Cette tragédie se déroule encore aujourd’hui, dans le même hémisphère que nous. Depuis 2014, c’est plus de 10 000 personnes qui sont mortes en Méditerranée, sans compter celles qui disparaissent sans laisser de traces. Les pays de l’Union européenne n’en continuent pas moins de multiplier les bras-de-fer entre eux pour savoir vers qui seront dirigés les indésirables.
Ce processus de fuite d’un côté, et de secours de l’autre, en dit beaucoup sur notre monde et les inégalités abyssales qui le caractérisent.
Que peut-on faire devant cela?
Un élément de réponse nous est donné par l’exemple de Carola Rackete, cette capitaine qui a permis le sauvetage de migrants en forçant le blocus qui empêchait son navire humanitaire d’accoster. Elle raconte que ce n’est pas le fait d’être ciblée par la justice italienne qui la trouble: «Ce qui m’inquiète, ce sont les injustices de ce monde alimentées par un système économique fondé sur la croissance et des structures de pouvoir politique enracinées dans la période coloniale.»

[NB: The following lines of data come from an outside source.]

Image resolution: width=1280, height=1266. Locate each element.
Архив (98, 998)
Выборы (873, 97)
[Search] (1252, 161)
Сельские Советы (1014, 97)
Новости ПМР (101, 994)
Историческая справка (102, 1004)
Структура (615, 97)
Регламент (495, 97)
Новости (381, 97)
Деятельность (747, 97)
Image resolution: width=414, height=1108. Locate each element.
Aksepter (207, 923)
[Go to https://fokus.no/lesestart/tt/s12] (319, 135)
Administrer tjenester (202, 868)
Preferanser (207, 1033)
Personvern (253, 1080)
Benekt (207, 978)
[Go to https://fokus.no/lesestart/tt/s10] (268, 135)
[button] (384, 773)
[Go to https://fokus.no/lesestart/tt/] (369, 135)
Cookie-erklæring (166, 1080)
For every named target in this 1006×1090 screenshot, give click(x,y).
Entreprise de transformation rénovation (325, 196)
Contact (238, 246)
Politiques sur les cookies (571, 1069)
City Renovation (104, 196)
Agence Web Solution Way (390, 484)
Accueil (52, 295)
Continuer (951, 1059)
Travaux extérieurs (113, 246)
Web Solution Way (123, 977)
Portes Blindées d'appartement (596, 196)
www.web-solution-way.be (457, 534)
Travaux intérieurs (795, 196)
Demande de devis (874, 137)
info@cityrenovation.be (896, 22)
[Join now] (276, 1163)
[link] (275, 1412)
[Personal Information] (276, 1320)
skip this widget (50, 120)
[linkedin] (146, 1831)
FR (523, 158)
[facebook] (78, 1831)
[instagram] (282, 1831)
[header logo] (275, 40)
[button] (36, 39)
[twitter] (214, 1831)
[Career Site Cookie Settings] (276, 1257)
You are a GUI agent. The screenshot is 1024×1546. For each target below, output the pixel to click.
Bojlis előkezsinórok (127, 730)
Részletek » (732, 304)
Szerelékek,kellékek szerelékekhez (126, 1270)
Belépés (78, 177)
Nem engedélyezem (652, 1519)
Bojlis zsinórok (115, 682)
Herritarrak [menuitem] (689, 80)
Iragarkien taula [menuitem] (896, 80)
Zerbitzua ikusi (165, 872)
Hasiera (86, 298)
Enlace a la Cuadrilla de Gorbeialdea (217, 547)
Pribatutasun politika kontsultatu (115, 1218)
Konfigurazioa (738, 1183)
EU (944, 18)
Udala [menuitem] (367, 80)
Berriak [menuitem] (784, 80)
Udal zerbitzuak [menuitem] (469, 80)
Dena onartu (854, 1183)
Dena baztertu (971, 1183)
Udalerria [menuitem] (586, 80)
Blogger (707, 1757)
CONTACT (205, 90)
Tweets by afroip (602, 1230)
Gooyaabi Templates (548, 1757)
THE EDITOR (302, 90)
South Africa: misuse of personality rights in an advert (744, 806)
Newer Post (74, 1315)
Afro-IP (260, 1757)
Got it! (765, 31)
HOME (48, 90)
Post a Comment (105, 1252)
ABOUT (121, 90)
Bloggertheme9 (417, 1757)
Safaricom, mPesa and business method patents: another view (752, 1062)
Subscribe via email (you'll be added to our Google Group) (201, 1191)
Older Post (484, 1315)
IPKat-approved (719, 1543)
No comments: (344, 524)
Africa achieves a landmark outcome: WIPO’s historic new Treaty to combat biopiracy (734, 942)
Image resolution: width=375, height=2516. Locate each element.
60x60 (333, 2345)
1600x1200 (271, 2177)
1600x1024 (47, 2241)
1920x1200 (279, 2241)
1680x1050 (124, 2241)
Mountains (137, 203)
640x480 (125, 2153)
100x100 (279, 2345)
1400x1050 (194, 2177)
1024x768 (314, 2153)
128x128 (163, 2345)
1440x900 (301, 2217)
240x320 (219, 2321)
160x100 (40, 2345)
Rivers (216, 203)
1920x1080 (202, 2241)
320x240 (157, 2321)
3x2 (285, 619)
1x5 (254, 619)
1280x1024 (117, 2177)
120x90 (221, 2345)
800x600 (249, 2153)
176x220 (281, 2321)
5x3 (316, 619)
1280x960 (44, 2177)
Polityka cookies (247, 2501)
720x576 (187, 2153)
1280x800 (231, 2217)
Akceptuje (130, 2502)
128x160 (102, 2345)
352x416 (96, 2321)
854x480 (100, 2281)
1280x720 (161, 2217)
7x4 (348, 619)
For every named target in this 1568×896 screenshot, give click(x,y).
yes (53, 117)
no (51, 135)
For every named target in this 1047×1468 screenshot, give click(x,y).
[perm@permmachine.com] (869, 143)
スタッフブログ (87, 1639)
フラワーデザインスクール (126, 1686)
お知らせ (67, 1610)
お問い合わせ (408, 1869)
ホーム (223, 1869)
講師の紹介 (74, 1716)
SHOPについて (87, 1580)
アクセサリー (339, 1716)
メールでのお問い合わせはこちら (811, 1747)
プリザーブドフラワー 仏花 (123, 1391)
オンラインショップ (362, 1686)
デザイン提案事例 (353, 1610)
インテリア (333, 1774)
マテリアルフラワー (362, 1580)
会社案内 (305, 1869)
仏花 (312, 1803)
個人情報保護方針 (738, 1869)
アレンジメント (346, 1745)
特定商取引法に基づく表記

À ses côtés, Pia Klemp, également capitaine de navire de sauvetage, qui a refusé une médaille de la Ville de Paris pour ses actions humanitaires. Elle pointe l’hypocrisie de nos sociétés qui, d’une main, félicitent ceux qui aident les plus démunis, et de l’autre continuent de servir le système même qui les conduit à leur perte.
Il y a dans les cas de l’une et de l’autre d’importantes leçons à tirer : elles ne détournent pas le regard, ne cèdent pas à l’apathie ambiante, n’acceptent pas de se plier à des règles injustes.
Au début du film de Gianfranco Rosi, on entend des voix fragiles qui crépitent, captées par communication satellite. Elles répètent: «We beg you, help us.» Rien de notre monde n’a de sens quand pareils appels sont laissés sans réponse.